A nova tentativa vem num momento em que o mercado - e o próprio Banco
Central - rebaixa suas estimativas para 2012. Faltaram ousadia e visão à
equipe da presidente Dilma, que apelou, uma vez mais, para a batida
fórmula de tentar “salvar” o PIB com base na ampliação do consumo. A
estratégia – que se mostrou bem-sucedida enquanto milhões de brasileiros
ainda não tinham ascendido à classe média e não possuíam acesso ao
crédito – dá hoje sinais de esgotamento. O país tampouco pode ser dar ao
luxo de contar com o cenário externo. Por uma década, o Brasil foi
favorecido pela crescente demanda por suas commodities e pelo amplo
acesso ao financiamento barato no mercado internacional. A combinação
desses fatores resultou em crescimento e, de 2006 a 2010, euforia.
Contudo, a dificuldade de reverter o quadro negativo que se arrasta
desde a metade do ano passado começa a lançar por terra esse entusiasmo.
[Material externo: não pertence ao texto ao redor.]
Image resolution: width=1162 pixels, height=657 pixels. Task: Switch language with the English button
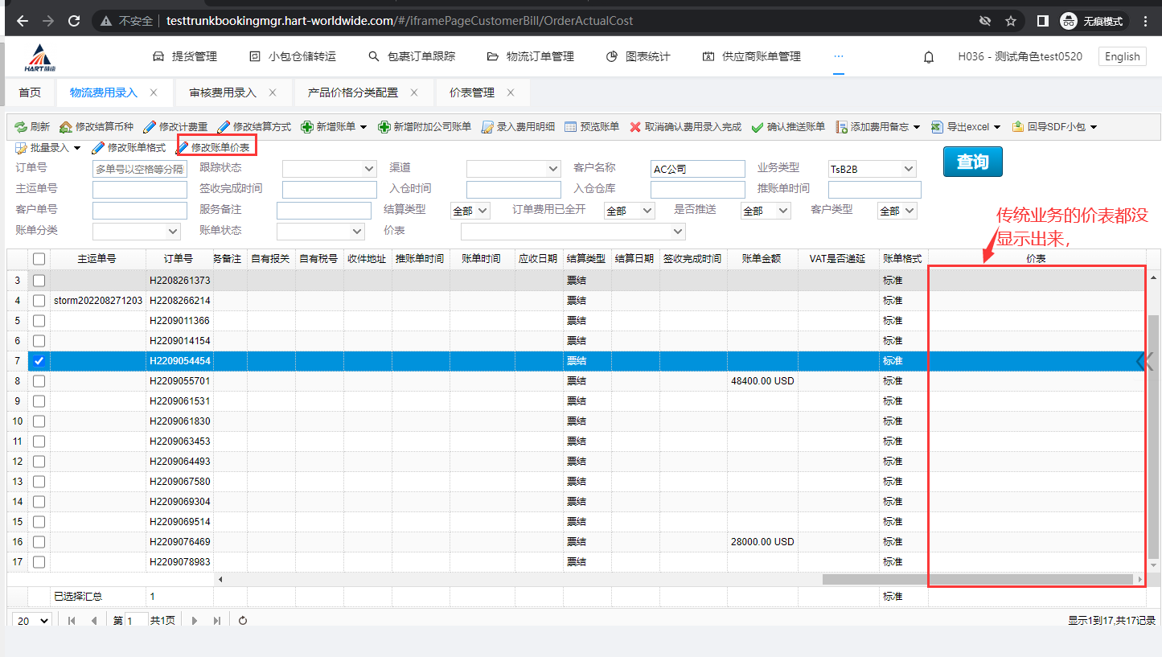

No pacote da semana passada, o governo resolveu oferecer seu próprio
poder comprador para tentar estimular o PIB. A opção deixa antever que
está perdendo fôlego o apoio do consumo ao crescimento. De um lado, as
famílias, limitadas por um endividamento recorde, não se sentem
compelidas a comprar mais – mesmo com prorrogação do IPI reduzido de
eletrodomésticos e móveis, automóveis mais baratos, estímulo ao crédito
via bancos públicos, etc. De outro, o empresário, amedrontado pela
deterioração da economia global, tem se arriscado pouco a investir. Para
destravar o setor privado de nada têm adiantado a postura cada vez mais
intervencionista do governo no campo microeconômico – regras que mudam a
todo o momento, exigência cada vez maior de conteúdo nacional nas
fábricas – e o fechamento “branco” do país à concorrência externa.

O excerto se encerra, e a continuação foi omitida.